Check each line of the data below for the string "font", then report how many lines have it and nothing else.

- - - - -

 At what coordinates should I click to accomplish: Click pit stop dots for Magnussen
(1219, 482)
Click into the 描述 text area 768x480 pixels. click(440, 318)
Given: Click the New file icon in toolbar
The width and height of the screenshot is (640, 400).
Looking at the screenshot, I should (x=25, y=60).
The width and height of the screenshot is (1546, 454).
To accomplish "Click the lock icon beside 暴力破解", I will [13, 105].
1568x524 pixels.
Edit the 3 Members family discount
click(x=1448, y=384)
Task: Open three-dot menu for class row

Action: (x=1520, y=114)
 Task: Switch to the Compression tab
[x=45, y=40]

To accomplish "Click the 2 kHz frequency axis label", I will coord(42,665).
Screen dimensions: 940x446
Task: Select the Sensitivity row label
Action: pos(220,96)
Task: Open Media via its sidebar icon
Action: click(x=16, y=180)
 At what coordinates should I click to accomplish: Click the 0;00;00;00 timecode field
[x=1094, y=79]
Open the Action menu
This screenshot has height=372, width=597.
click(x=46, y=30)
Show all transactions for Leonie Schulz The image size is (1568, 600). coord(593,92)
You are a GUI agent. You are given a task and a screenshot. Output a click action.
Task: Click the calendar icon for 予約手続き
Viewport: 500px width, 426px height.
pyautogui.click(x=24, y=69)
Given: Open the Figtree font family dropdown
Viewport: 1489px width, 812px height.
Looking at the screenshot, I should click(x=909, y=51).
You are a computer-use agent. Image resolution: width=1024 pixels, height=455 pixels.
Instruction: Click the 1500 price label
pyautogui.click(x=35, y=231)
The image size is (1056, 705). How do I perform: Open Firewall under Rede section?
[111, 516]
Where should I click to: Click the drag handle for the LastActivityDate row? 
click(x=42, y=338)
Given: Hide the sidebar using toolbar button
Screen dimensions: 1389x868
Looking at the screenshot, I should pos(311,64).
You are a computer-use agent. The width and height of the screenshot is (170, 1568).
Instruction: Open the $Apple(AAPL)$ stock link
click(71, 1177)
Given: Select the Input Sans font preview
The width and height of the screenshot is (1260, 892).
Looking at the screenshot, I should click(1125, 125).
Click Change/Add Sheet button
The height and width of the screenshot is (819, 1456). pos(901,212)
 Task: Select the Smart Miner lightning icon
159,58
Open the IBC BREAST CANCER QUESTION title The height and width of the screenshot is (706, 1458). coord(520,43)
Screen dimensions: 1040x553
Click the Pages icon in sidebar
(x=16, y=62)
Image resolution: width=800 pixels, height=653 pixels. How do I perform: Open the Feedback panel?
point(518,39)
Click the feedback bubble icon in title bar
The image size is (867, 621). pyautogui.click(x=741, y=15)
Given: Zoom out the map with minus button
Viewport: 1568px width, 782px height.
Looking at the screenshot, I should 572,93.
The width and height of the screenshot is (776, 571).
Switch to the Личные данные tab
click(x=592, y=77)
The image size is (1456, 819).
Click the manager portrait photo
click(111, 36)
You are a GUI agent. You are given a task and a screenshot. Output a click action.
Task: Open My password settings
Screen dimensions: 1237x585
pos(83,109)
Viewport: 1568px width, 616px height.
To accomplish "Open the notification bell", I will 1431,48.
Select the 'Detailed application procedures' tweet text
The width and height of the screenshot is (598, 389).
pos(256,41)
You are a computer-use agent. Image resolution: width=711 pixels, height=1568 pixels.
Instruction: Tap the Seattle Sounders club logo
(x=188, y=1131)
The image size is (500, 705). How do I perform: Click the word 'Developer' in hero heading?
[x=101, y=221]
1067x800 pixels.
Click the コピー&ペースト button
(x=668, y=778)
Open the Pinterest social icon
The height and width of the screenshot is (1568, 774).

- - - - -

■ Written solution: 2